Reduced Normal Tissue Toxicity: Clinical studies report minimal acute adverse effects (≤Grade 1), even with hypofractionated regimens (e.g., 72.8 GyE delivered in 28 fractions).
Clinical Outcomes
Survival and Local Control:
Carbon ion-based CCRT achieves a 74.1% 5-year overall survival rate in LACC patients, with no severe (≥Grade 3) acute toxicity observed. By intensifying radiation doses to the tumor while shielding adjacent organs, this approach significantly lowers pelvic recurrence rates compared to conventional photon therapy.
Combination with Chemotherapy:
For bulky tumors (e.g., squamous cell carcinomas ≥6 cm), combining carbon ion therapy with platinum-based chemotherapy (e.g., cisplatin) further enhances efficacy. This strategy addresses micrometastatic disease (the primary cause of 5-year treatment failure) and improves pelvic control by overcoming radioresistance.
Why Carbon Ion Therapy Stands Out
While photon therapy requires prolonged treatment courses (6–7 weeks) and carries higher risks of bowel/bladder complications, carbon ion therapy delivers comparable or superior outcomes in fewer sessions (4–5 weeks). Its precision minimizes long-term morbidities, offering a better quality of life for survivors.
Guideline Recommendations
Recent updates to the NCCN Guidelines and Chinese Consensus on Carbon Ion Radiotherapy endorse carbon ion CCRT for select LACC cases, particularly those involving large tumors, parametrial invasion, or lymph node metastasis. Cost-effectiveness analyses highlight its value: despite higher upfront expenses, reduced hospitalizations and late complications offset long-term costs.
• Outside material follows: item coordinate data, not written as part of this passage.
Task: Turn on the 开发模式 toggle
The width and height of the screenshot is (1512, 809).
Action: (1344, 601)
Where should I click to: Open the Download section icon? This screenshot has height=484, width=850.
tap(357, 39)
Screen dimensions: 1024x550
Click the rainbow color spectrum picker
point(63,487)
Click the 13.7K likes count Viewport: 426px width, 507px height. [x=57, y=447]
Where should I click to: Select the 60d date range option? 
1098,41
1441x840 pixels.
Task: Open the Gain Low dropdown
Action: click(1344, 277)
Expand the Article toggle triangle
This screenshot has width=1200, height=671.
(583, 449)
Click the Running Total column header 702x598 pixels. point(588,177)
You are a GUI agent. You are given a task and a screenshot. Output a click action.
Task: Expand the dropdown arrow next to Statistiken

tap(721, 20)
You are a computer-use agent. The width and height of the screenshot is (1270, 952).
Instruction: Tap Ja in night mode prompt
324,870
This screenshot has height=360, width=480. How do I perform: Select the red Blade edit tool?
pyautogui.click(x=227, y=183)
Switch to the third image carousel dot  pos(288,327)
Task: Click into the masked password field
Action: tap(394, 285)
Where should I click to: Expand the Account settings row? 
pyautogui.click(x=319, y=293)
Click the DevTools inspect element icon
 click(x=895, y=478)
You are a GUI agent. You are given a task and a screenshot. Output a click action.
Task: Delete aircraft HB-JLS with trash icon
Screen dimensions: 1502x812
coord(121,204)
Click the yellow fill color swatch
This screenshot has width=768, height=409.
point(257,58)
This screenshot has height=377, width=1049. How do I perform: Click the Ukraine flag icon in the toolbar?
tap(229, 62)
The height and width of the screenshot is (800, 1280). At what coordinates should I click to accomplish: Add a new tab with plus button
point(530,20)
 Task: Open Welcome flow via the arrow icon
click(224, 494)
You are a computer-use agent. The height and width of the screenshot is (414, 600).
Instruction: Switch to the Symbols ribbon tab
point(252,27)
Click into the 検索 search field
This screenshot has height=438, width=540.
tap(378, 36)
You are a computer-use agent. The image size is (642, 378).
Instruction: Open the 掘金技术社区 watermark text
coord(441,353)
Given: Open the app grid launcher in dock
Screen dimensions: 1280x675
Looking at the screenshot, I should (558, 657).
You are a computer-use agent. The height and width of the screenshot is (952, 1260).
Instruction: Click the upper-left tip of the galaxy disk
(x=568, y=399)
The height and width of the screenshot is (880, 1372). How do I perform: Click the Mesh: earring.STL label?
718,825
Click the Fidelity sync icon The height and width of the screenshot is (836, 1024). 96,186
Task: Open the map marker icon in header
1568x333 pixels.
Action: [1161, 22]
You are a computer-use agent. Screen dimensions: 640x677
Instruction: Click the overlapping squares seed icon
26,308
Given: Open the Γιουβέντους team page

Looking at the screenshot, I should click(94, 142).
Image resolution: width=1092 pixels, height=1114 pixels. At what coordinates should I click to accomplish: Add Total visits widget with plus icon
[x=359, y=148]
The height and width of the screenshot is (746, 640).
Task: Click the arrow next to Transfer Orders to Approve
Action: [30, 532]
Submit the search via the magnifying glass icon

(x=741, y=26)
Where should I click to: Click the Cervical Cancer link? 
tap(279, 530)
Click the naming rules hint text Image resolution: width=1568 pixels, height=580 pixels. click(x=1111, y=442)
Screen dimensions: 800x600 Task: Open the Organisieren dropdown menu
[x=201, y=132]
This paradigm shift underscores carbon ion therapy’s potential to redefine standards of care for advanced cervical cancer, balancing efficacy, safety, and patient-centered outcomes.
Departmenrt Introduction
The Department of Radiotherapy IV is to take advantage of photon and carbon ion therapy for two major malignant tumours of gynaecology and breast, including cervical cancer, endometrial cancer, vaginal cancer, vulvar cancer, ovarian cancer, breast cancer, etc., with radical radiotherapy, preoperative neoadjuvant radiotherapy, postoperative adjuvant radiotherapy, chemotherapy, immunotherapy, targeted therapy, endocrine therapy, and the combination of the above therapies. There are 13 medical and nursing staff in the department, including 2 associate senior titles, 1 attending physician and 3 residents. The staff of the department has been trained in Tianjin Cancer Hospital, Beijing Cancer Hospital, Beijing 301 Hospital, Peking University Third Hospital, Shanghai Proton Heavy Ion Hospital and Sichuan Cancer Hospital.
The director of the department, Dr. Dang has the right to be deputy chief physician, has been engaged in radiotherapy for 24 years, and has studied in many famous tertiary hospitals in China, and has rich experience in radiotherapy and comprehensive treatment of gynecological and breast tumours. He is also a member of Radiation Oncology Committee of Gansu Geriatrics Association, a member of Oncology Nutrition Branch of Gansu Nutrition Society, and a part-time teacher of Wuwei Vocational College.
The department employs Prof. Jorg Hauffe from Proton Heavy Ion Centre in Munich, Germany, Prof. Hirohiko Tsuji from Japan who is the first person in the world to treat heavy ion tumors, and Prof. Ren Yimin, the former chairman of Taiwan Tumor Radiation Therapy Committee, to conduct regular visits to the rooms and guide the work of the department. The department carries out clinical work and scientific research and teaching under the guidance of Professor Liu Zi, Chairman of the First Affiliated Hospital of Xi'an Jiaotong University, and Professor Li Sha, Chief Physician of the Radiotherapy Department of the Ninth 40th Hospital of the People's Liberation Army Joint Logistics Force. She has completed 5 provincial and municipal scientific research projects, published more than 10 papers and 3 invention patents. Over the years, the effective comprehensive treatment of tumours has achieved good therapeutic effects and won the praise of the society, peers and patients.